A long-form essay arguing against Apple’s approach to making the iPad a Mac replacement, focusing on why touch-on-Mac is ergonomically flawed. The author, with 20 years of Mac use and 10 years with iPads, argues that reaching up from keyboard to touchscreen quickly gets fatiguing and that Apple should embrace touch-first design for tablets rather than bolting desktop paradigms onto a touch interface.

HN Discussion: With 135 comments, the thread was broadly positive on the core argument—several Windows 2-in-1 users confirmed similar ergonomic issues with touchscreen laptops. Some asked why Apple won’t offer a detachable form factor like Microsoft’s Surface instead of trying to merge two experiences in software alone.


DeepSeek V4(https://api-docs.deepseek.com/news/news260424)

DeepSeek has released V4 Preview with open-weights models: V4-Pro (1.6T total / 49B active params) targeting frontier-tier agentic coding, and V4-Flash (284B total / 13B active params) for fast inference. Both support 1M context as the default, use novel token-wise compression with sparse attention (DSA), and are integrated with Claude Code, OpenClaw, and other agent frameworks. Legacy models retire July 2026.

HN Discussion: With over 1,400 comments, the thread centered on parameter efficiency—comparing active vs total parameters favorably against Mixtral-style MoE—but skepticism about whether “world-leading long context” holds up with real documents. Many noted aggressive deprecation of legacy model IDs and questioned positioning against Gemini-3.1-Pro and GPT-5-class models.

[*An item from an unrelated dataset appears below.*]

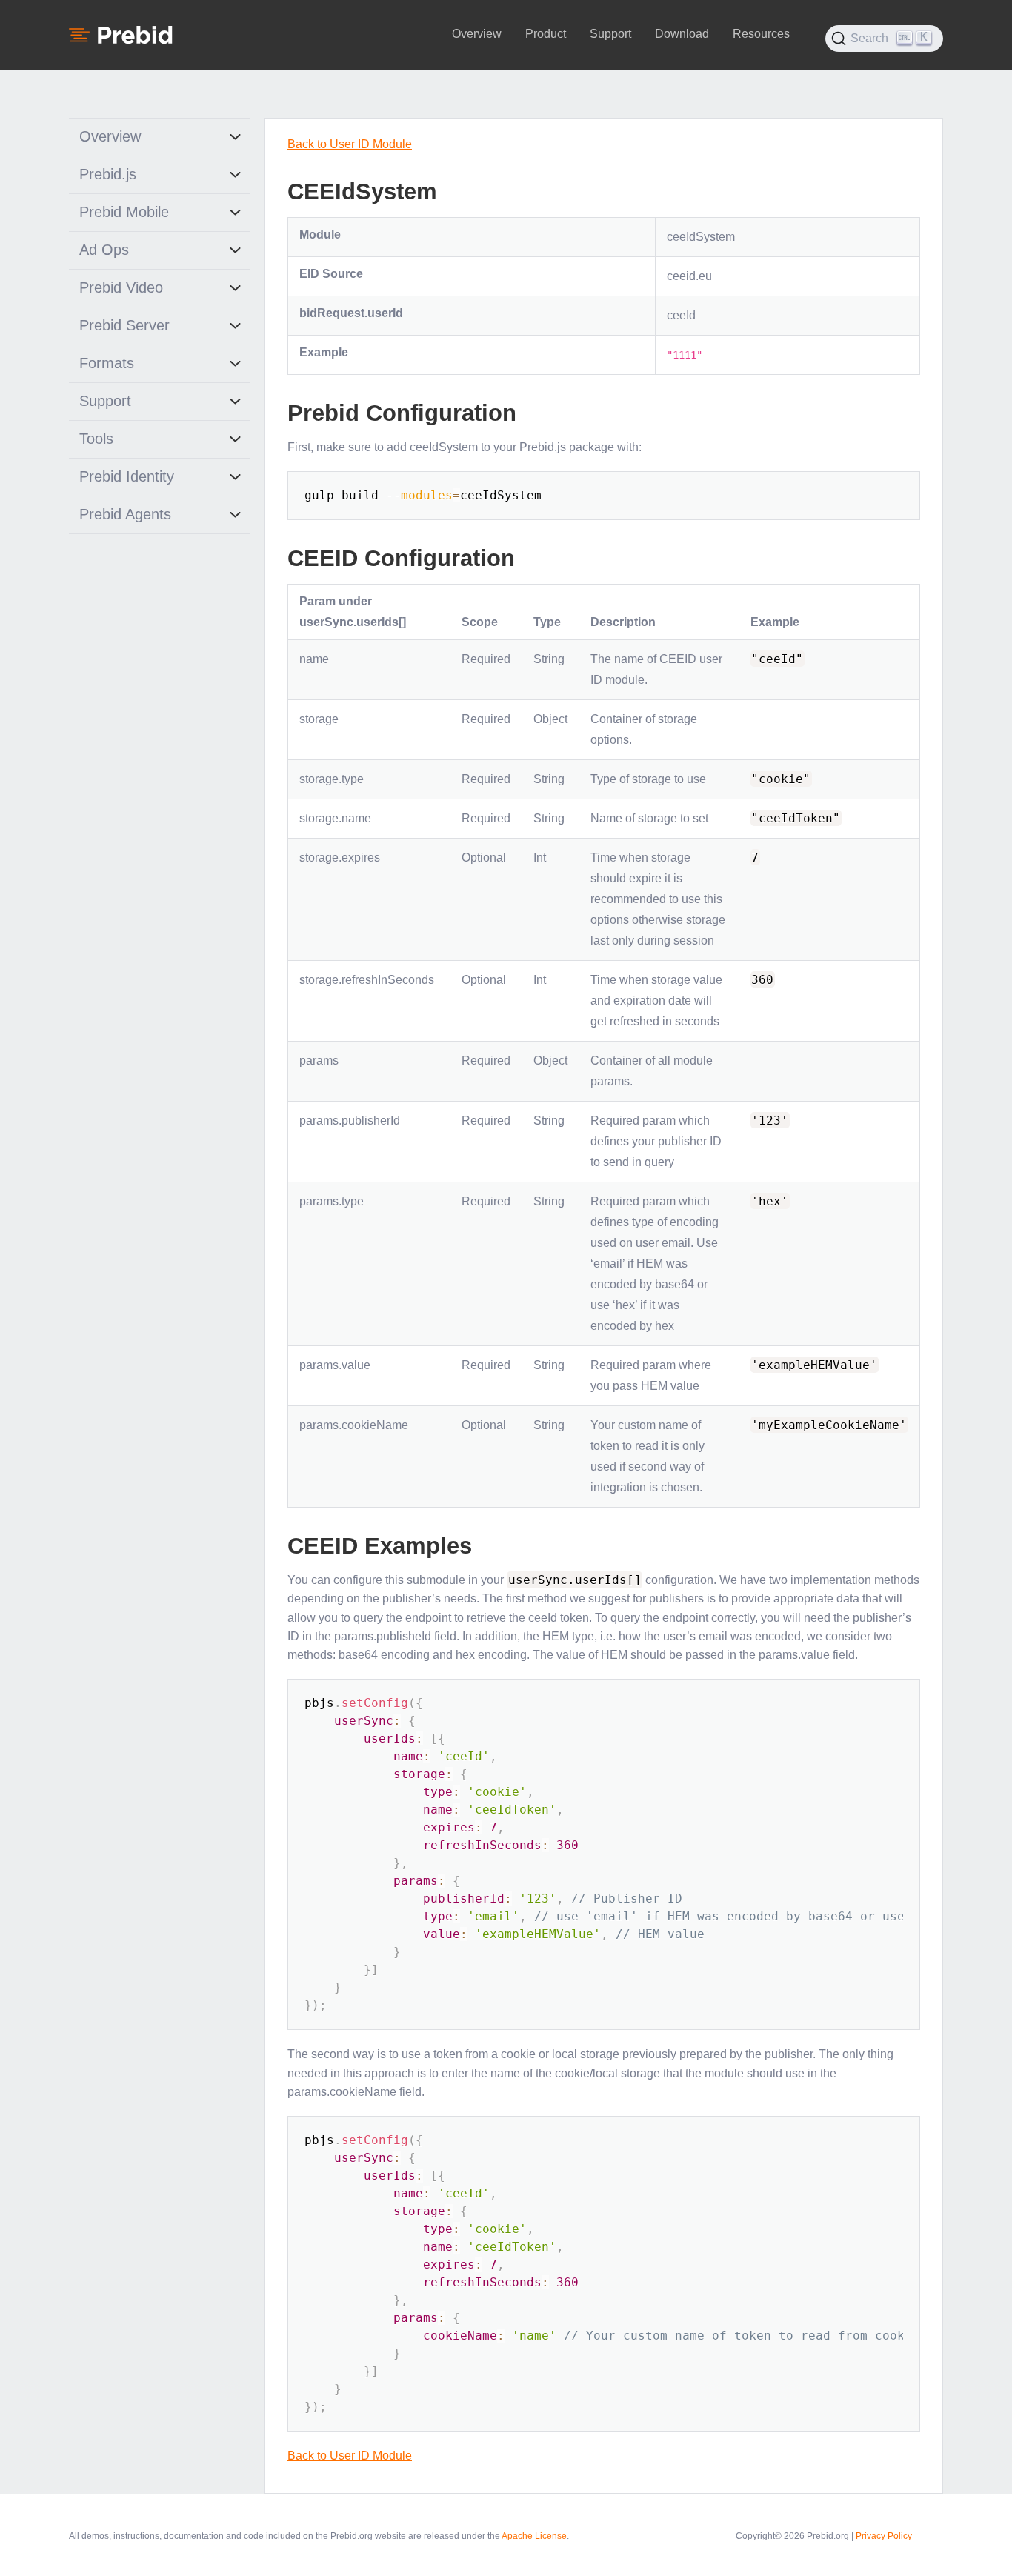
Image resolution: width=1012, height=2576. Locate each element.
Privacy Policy (884, 2536)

Show HN: VT Code – Rust TUI coding agent with multi-provider support(https://github.com/vinhnx/VTCode)

A terminal-based coding agent built in Rust that supports multiple AI providers through a unified TUI interface. The project brings coding agent functionality directly into the terminal without requiring a browser or desktop application, leveraging Rust’s performance characteristics for low-latency interaction.

HN Discussion: Early observers noted the growing category of terminal-based coding tools and questioned which providers are supported, whether it handles file I/O beyond generating code snippets, and how it compares to existing terminal IDE approaches like Helix or Neovim with AI plugins.


Overtom Chess Computer Museum(https://tluif.home.xs4all.nl/chescom/Engindex.html)

A personal museum website cataloguing vintage chess computers from the 1980s and 1990s by manufacturer: CXG/Sphinx (36), Excalibur (31), Fidelity (29), Mephisto (50), Novag (53), Scisys/Saitek (86), Tandy/Radio Shack (23), plus a miscellaneous section with 103 entries. The site serves as both an archive and technical reference for collectors preserving these pre-internet gaming machines.

HN Discussion: Commenters shared nostalgia for their own chess computers—several mentioned specific Mephisto and Novag models—and debated the computational challenges of building dedicated hardware engines before GPUs became accessible for game AI, noting many used custom ASICs and lookup tables for endgame databases given 1980s silicon constraints.


The Oxford All Souls General Examination(2025) pdf

Oxford’s All Souls College released its 2025 General Examination papers—a notoriously competitive postdoctoral fellowship exam. The PDF reveals the breadth and depth of questions expected for one of academia’s most selective appointments, covering social and economic systems in ways that test candidates on interdisciplinary reasoning rather than narrow specialization.

HN Discussion: With 21 comments, readers reacted with a mixture of awe and horror at the scope of knowledge required. Several discussed whether All Souls’ selection process still serves its purpose in modern academia or if the fellowship’s prestige has become self-reinforcing without commensurate intellectual contribution. Some former candidates shared personal experiences navigating the examination’s interdisciplinary demands.